--- Text provided Enclosed Below ---

As she pitched her FY25 budget plans for Boston at a breakfast Wednesday, Mayor Michelle Wu pushed back hard at the idea that declining commercial real estate values could lead to a fiscal crisis for the city.
“I just want to address some of the information that’s been floating out there about, ‘Are we about to have an economic collapse? Is everything doomed? Are we on the edge of a cliff, and therefore are we making decisions that are sustainable?’” Wu said.
In February, a report from the Boston Policy Institute predicted that declining commercial-real estate values would lead to a reduction in property tax revenue and a revenue shortfall of more than $1 billion over the next five years, leading to a decline in the quality of city services and prospective residents choosing not to live in the city. The report warned of a “doom loop” in which this sequence then begins again and repeats indefinitely, with its effects continuing to worsen.
In her presentation to members of the Boston City Council, though, Wu said that, at present, diminished tax revenues from commercial properties would simply be offset by an increased tax on residential properties, with the city’s total property-tax intake remaining stable. She added that Boston’s economic indicators remain promising, with unemployment low, home values rising, and foot traffic downtown increasing.
“To point to some false information that the city might be experiencing a billion-dollar shortfall — that is just simply not true,” Wu said. “The way that our tax laws are structured … what happens when one sector might have their valuations fall is that it simply shifts onto another sector. There is no choice.”

--- End of Enclosed Text provided ---
--- Given data Enclosed Below ---

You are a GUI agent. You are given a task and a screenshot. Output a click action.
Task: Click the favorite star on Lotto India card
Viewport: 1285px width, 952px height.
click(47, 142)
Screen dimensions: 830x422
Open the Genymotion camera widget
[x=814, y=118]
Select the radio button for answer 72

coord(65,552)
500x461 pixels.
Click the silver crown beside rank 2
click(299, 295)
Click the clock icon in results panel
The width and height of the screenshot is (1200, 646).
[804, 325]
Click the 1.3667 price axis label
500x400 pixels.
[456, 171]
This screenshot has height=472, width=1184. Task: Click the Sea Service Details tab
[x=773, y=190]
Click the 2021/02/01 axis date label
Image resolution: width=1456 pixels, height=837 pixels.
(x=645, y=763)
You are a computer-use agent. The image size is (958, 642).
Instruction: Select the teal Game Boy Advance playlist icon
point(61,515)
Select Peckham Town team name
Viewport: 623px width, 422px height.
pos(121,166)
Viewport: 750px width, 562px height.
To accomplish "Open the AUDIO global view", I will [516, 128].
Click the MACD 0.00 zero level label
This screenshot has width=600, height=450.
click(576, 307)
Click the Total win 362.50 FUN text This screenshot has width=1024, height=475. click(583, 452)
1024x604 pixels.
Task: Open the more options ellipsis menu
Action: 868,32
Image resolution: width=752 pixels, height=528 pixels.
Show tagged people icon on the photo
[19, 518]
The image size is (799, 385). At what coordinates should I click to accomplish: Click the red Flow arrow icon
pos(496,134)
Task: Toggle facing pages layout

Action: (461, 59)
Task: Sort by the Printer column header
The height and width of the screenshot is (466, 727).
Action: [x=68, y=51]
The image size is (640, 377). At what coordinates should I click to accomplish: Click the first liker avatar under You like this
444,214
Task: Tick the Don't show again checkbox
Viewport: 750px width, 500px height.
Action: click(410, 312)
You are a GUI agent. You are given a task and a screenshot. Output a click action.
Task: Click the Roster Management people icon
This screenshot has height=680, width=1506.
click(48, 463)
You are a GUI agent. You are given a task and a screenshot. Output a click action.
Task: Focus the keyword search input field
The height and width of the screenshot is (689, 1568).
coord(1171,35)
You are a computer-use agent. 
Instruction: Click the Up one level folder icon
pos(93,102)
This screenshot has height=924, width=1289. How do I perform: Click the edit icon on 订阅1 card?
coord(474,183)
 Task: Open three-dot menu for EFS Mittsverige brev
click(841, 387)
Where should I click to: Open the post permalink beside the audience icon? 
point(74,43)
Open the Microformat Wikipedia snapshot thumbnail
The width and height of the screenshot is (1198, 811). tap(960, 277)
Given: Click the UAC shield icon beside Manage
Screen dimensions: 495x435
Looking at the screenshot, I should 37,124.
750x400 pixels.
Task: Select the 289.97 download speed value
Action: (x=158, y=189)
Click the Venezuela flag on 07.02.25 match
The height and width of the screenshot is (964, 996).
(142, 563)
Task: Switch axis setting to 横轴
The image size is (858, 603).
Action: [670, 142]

--- End of Enclosed Given data ---

» Problems to solve:
1: List the economic indicators that Mayor Wu cites in the article about Boston's budget as evidence that the city's economy remains promising.
2: Translate this sentence from the article on Boston's budget into Spanish: "She added that Boston’s economic indicators remain promising, with unemployment low, home values rising, and foot traffic downtown increasing."
3: Carry the article on Mayor Wu's budget presentation forward from its final sentence.

» Answers provided:
1:
- Low unemployment
- Rising home values
- Increasing foot traffic downtown

2: Agregó que los indicadores económicos de Boston siguen siendo prometedores, con un desempleo bajo, el valor de las viviendas en aumento y un creciente tránsito de peatones en el centro de la ciudad.

3:
The Wu administration has, however, signaled that it believes commercial property tax valuations may decline. In late March, Wu announced that she was filing a home rule petition seeking permission from the state Legislature to temporarily increase the tax rate on commercial real estate to prevent diminished commercial valuations from creating an undue burden on residential property owners.
At present, the city derives three-quarters of its revenues from property taxes, with two-thirds of that amount coming from businesses and one-third coming from residents.
As soon as Wu’s presentation concluded, the Boston Policy Institute emailed a statement calling its report “the ghost of Christmas future” and urging the mayor to “tak[e] the issues [it] identified seriously and prepar[e] for every scenario.”
The $4.6 billion operating budget Wu presented to councilors Wednesday is 8% larger than last year’s, but Wu said that number is misleading. It includes costs generated by the creation of a new city planning department staffed by former employees of the autonomous Boston Planning and Development Agency. However, Wu said, said revenues from the BPDA will simply be transferred to City Hall to cover those staffing costs, meaning that the change will actually be revenue neutral.
Without that shift, Wu said, the FY25 operating budget is about 5% larger than its FY24 counterpart.
The mayor is also proposing an FY25-FY29 capital plan totaling $4.7 billion.
Wu’s operating budget and capital plan requests include $6.8 million for programs aimed at helping Boston residents enter the workforce; $2 million for a new Housing Acquisition Opportunity Fund that would remove properties from the speculative market; a funding increase of $1 million for low-threshold housing for individuals living with homelessness and addiction; and $1.3 million for 12 new Emergency Medical Technicians.
The mayor is also proposing spending $31 million for a new library in Fields Corner; $54.5 million to repair and renovate city pools; $65 million for a new community center in Grove Hall; $155 million on road and sidewalk reconstruction aimed at increasing mobility and safety on city streets; and $1.3 billion for improvements to facilities in the Boston Public Schools.